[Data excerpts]

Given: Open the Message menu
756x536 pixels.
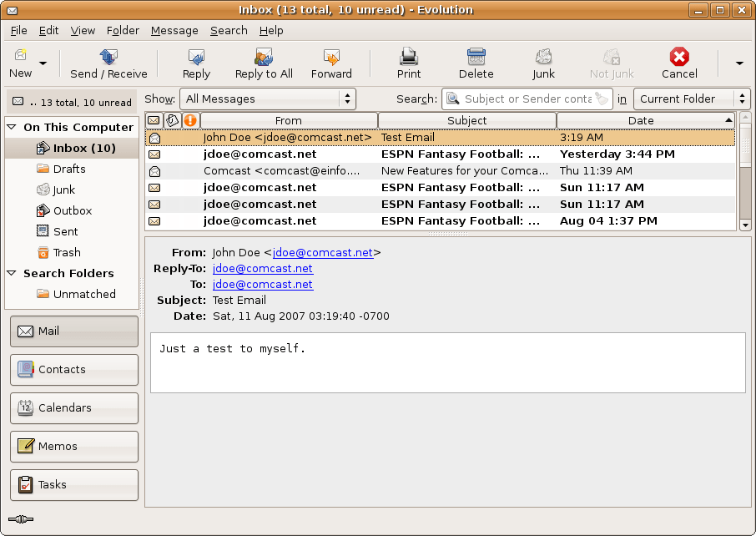Looking at the screenshot, I should (x=174, y=30).
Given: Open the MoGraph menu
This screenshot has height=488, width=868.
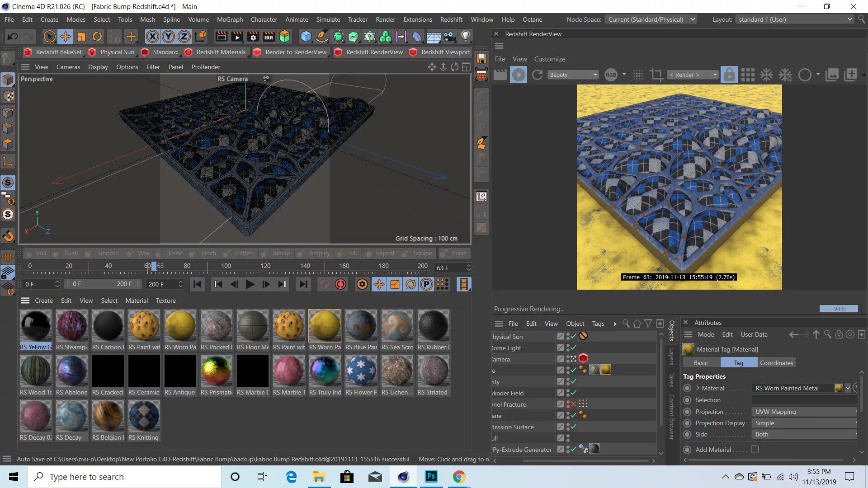Looking at the screenshot, I should (230, 19).
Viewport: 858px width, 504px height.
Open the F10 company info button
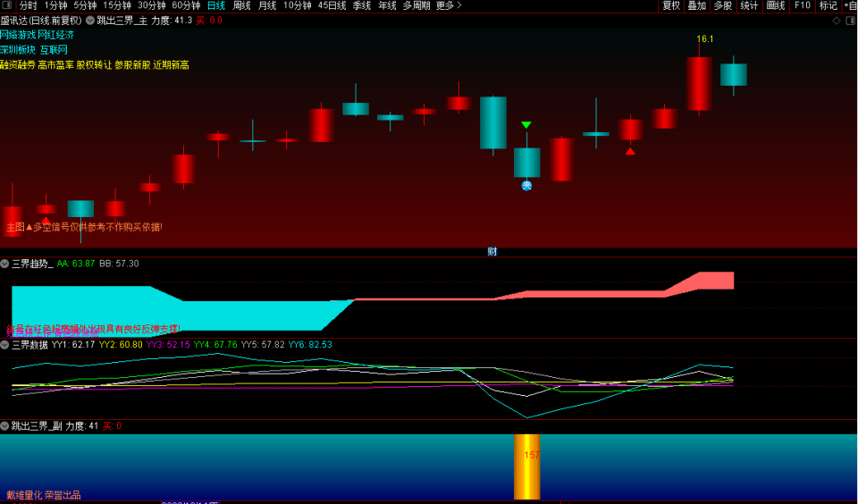tap(802, 5)
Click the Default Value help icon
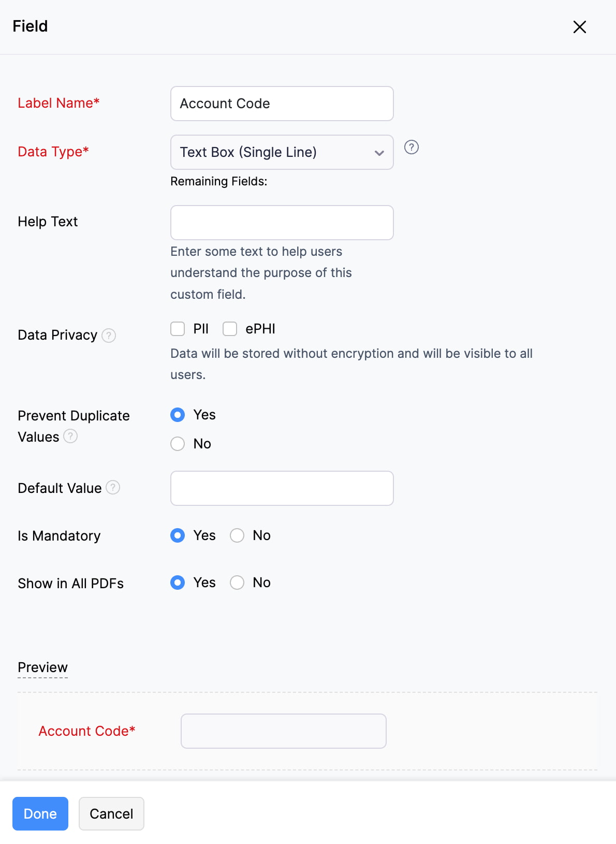 click(x=113, y=487)
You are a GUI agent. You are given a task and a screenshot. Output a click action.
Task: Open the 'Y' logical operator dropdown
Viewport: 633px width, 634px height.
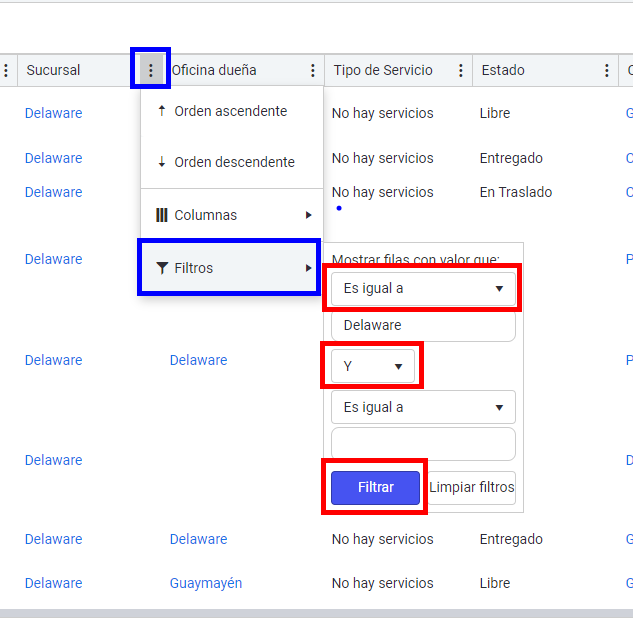(x=372, y=366)
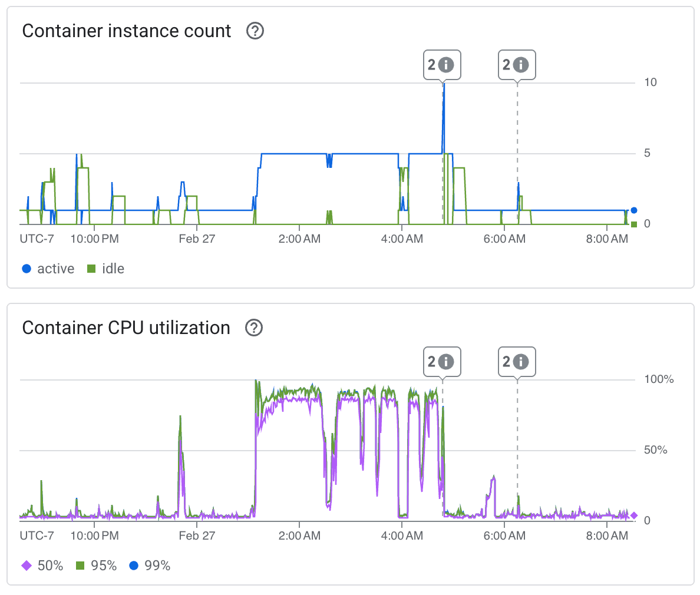Image resolution: width=700 pixels, height=595 pixels.
Task: Click the green idle endpoint square on instance chart
Action: (633, 224)
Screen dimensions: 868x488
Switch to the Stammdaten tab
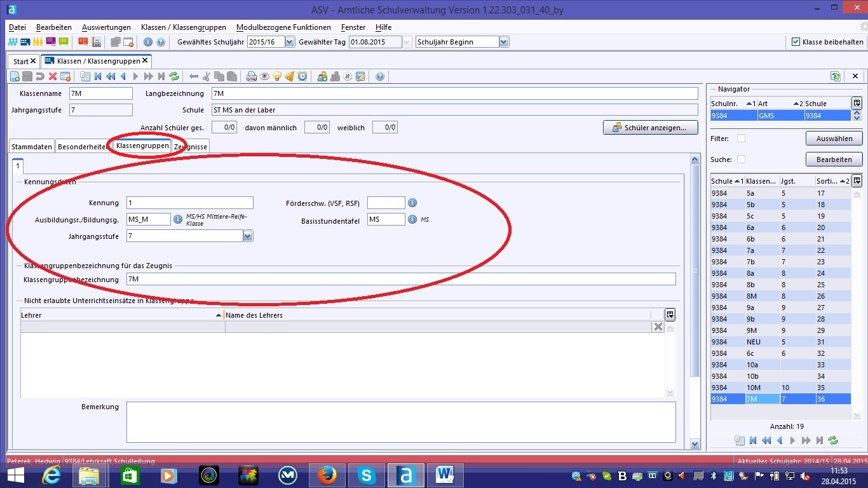click(32, 147)
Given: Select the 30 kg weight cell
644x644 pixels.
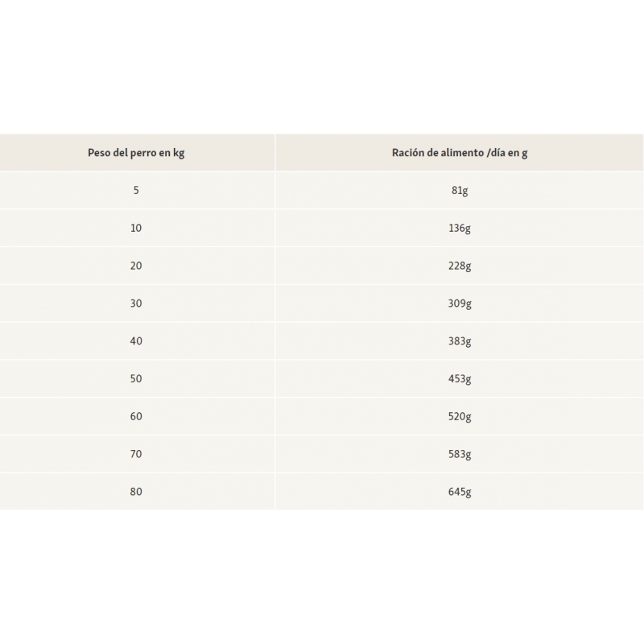Looking at the screenshot, I should point(136,303).
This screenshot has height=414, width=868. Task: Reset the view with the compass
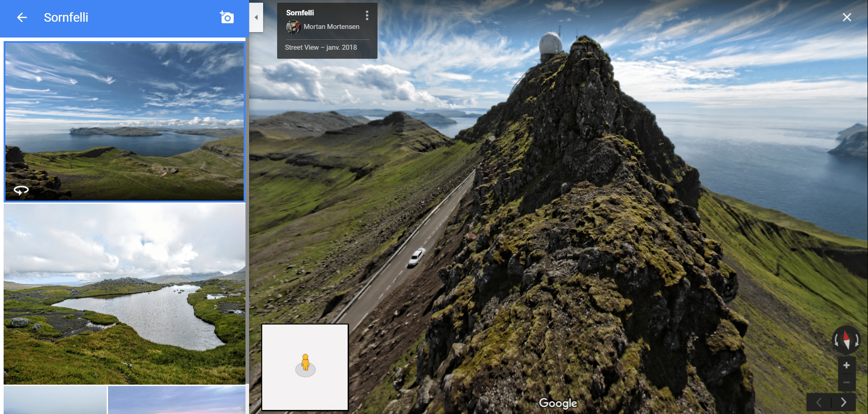[846, 339]
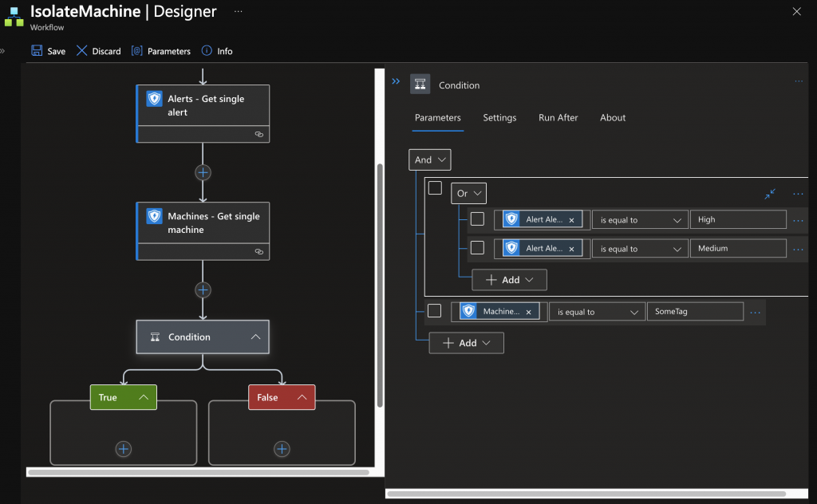Select the checkbox for the SomeTag row
This screenshot has width=817, height=504.
point(434,311)
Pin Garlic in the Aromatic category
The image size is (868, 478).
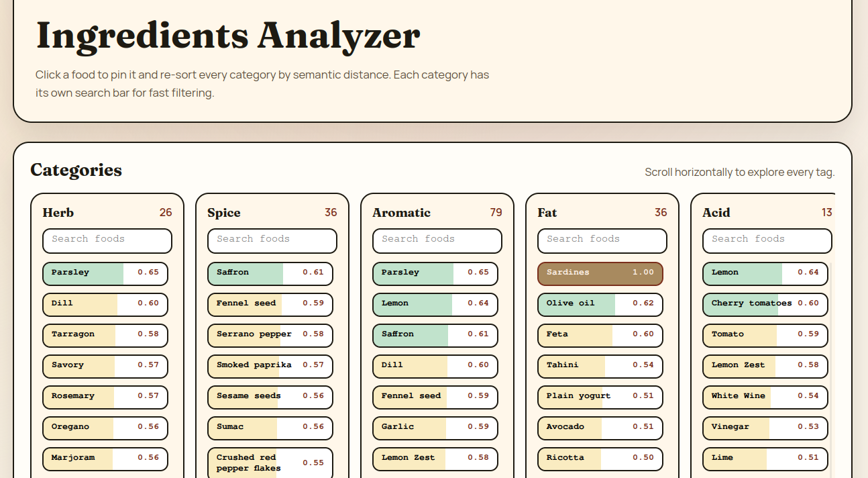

Task details — Every record above needs to be repeated exactly; pictures are to be left out.

Expected output —
Given: Open the Message menu
756x536 pixels.
Looking at the screenshot, I should (x=174, y=30).
Given: Open the MoGraph menu
This screenshot has height=488, width=868.
Looking at the screenshot, I should (230, 19).
Viewport: 858px width, 504px height.
Open the F10 company info button
tap(802, 5)
Click the Default Value help icon
 click(x=113, y=487)
You are a GUI agent. You are given a task and a screenshot. Output a click action.
Task: Open the 'Y' logical operator dropdown
Viewport: 633px width, 634px height.
(x=372, y=366)
Image resolution: width=700 pixels, height=595 pixels.
Task: Click the green idle endpoint square on instance chart
Action: (633, 224)
Screen dimensions: 868x488
Switch to the Stammdaten tab
click(32, 147)
Given: Select the 30 kg weight cell
644x644 pixels.
Looking at the screenshot, I should point(136,303).
This screenshot has height=414, width=868. Task: Reset the view with the compass
[846, 339]
Select the checkbox for the SomeTag row
This screenshot has width=817, height=504.
point(434,311)
Pin Garlic in the Aromatic category
The image size is (868, 478).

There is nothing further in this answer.